§ **Required action**
From the line that contains "This screenshot has height=630, width=1200." down to the last line of the entries, repeat every line exactly. Do not carry over the pictures.

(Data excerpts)
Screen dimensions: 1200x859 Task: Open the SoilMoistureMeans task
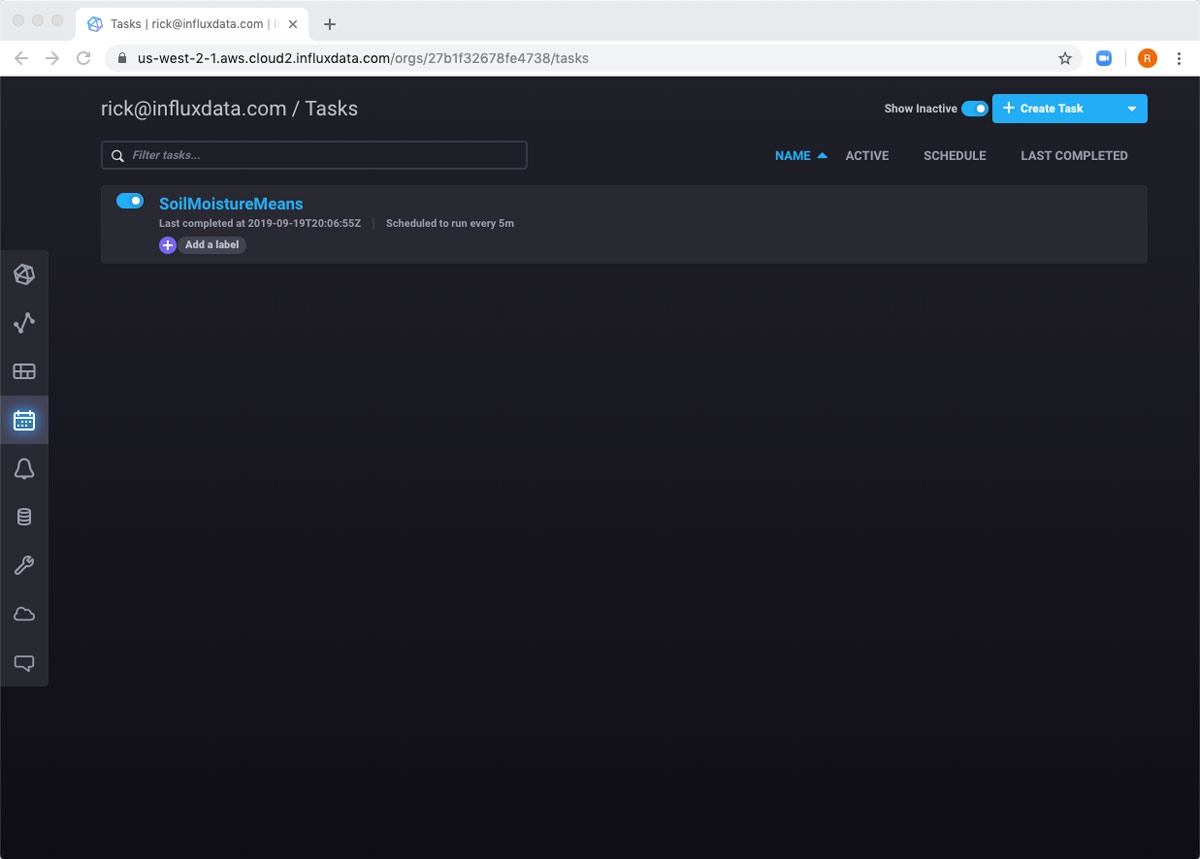click(231, 204)
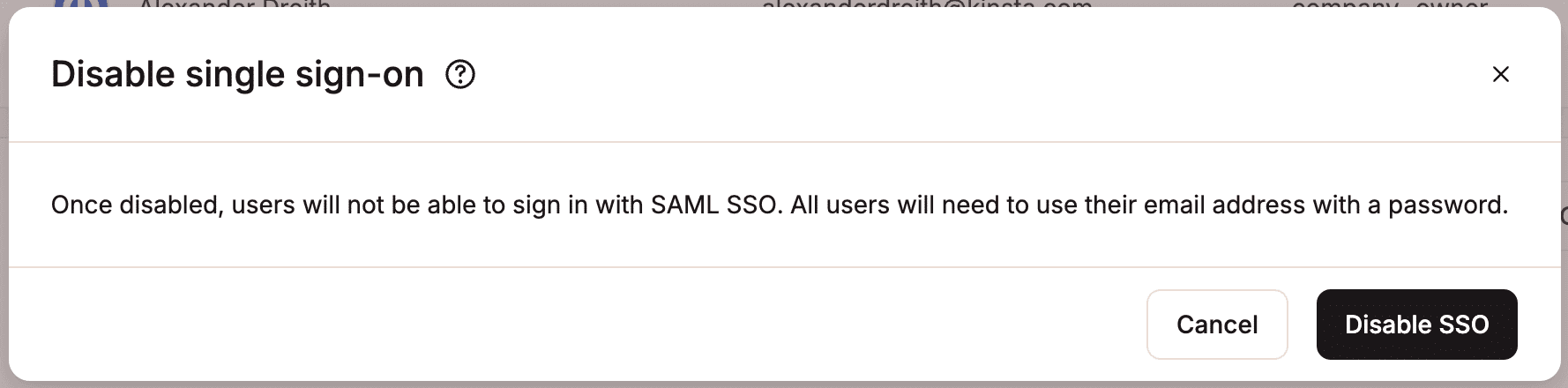Click the partially visible email address above the dialog
Screen dimensions: 1568x388
tap(926, 5)

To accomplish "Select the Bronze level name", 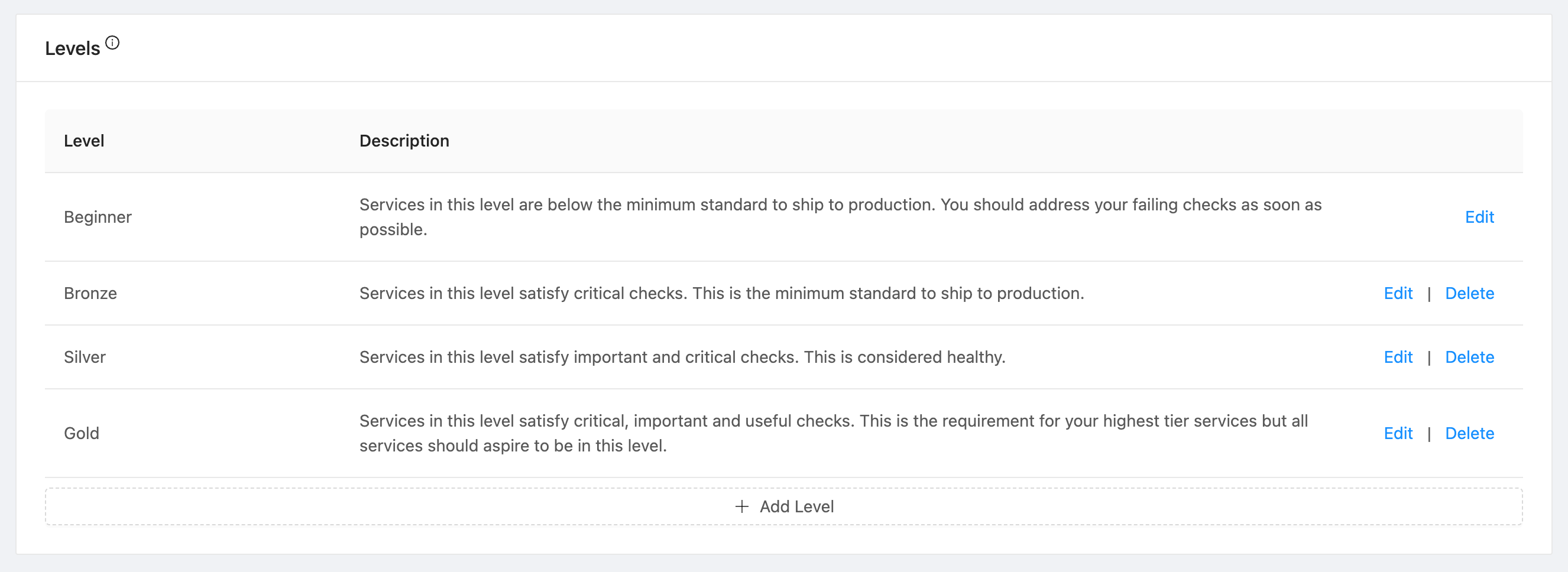I will pos(90,293).
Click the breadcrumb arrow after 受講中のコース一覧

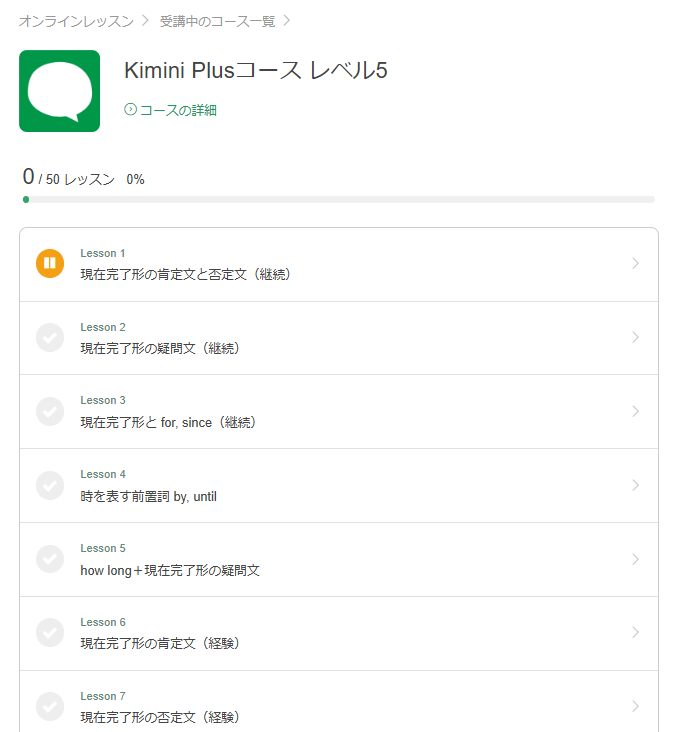click(287, 20)
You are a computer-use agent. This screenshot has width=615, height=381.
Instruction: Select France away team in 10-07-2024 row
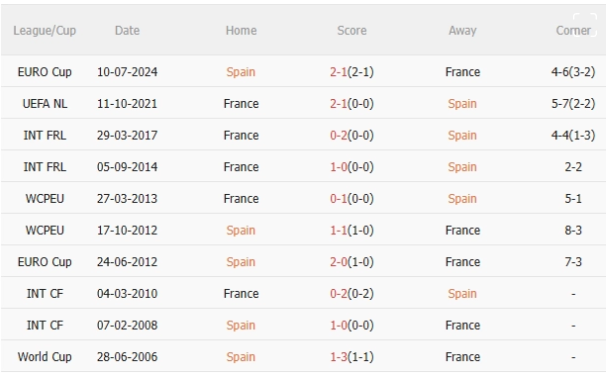coord(462,72)
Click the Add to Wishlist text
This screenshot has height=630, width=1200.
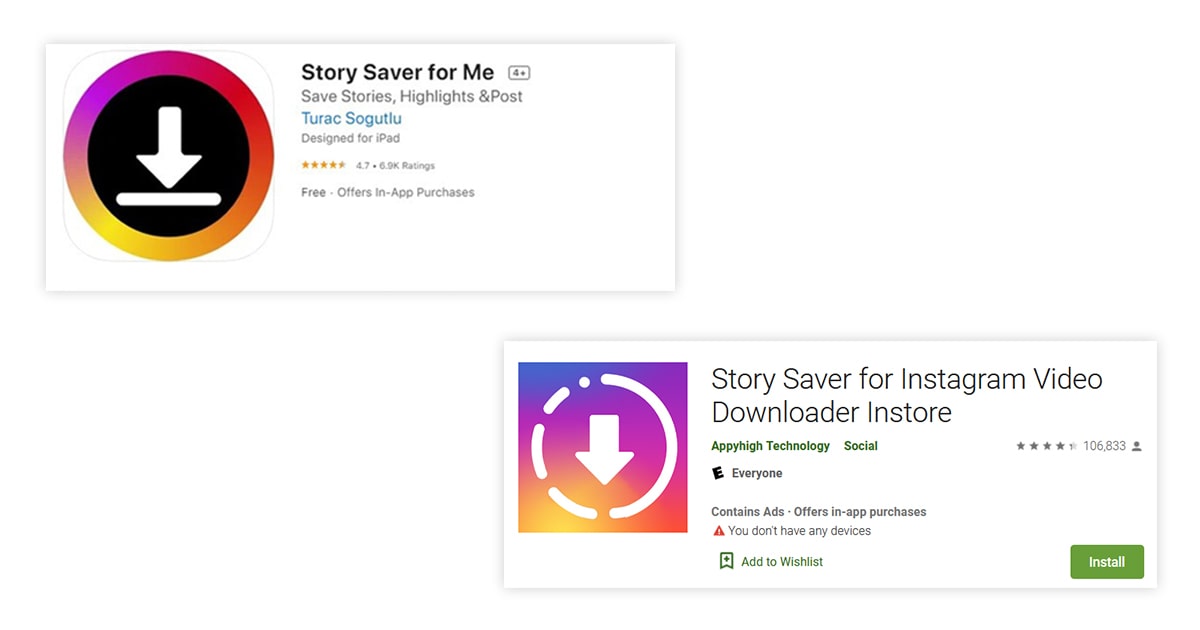click(x=781, y=562)
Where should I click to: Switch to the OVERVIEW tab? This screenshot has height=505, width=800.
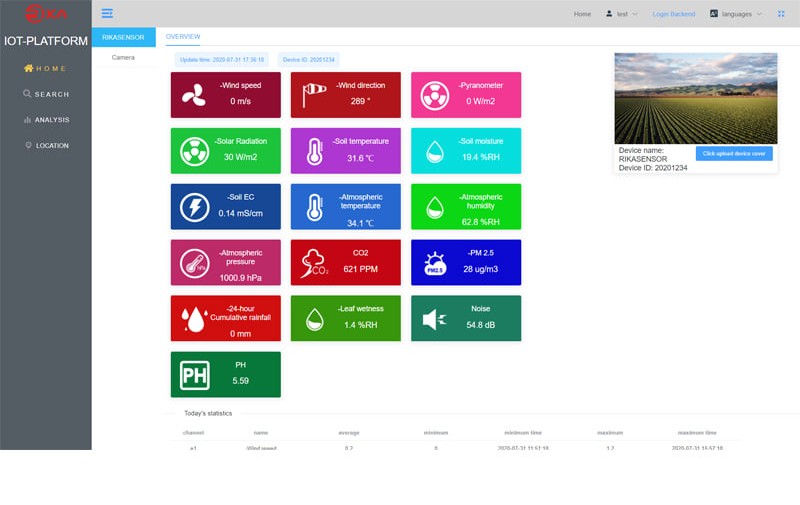pos(183,36)
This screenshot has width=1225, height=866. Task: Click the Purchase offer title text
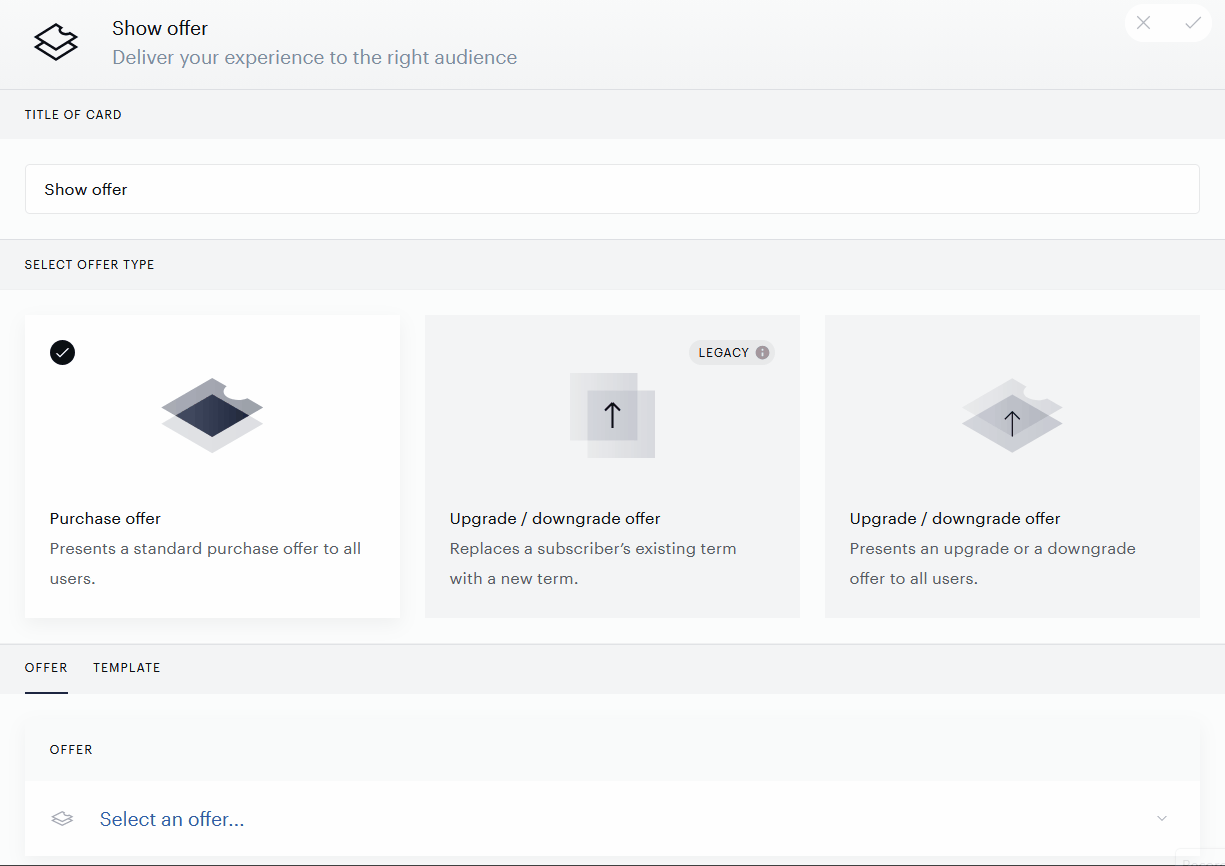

§ **Answer to the exercise**
This screenshot has height=630, width=1200.
click(x=781, y=562)
Where should I click to: Switch to the OVERVIEW tab? This screenshot has height=505, width=800.
pos(183,36)
This screenshot has width=1225, height=866. Task: Click the Purchase offer title text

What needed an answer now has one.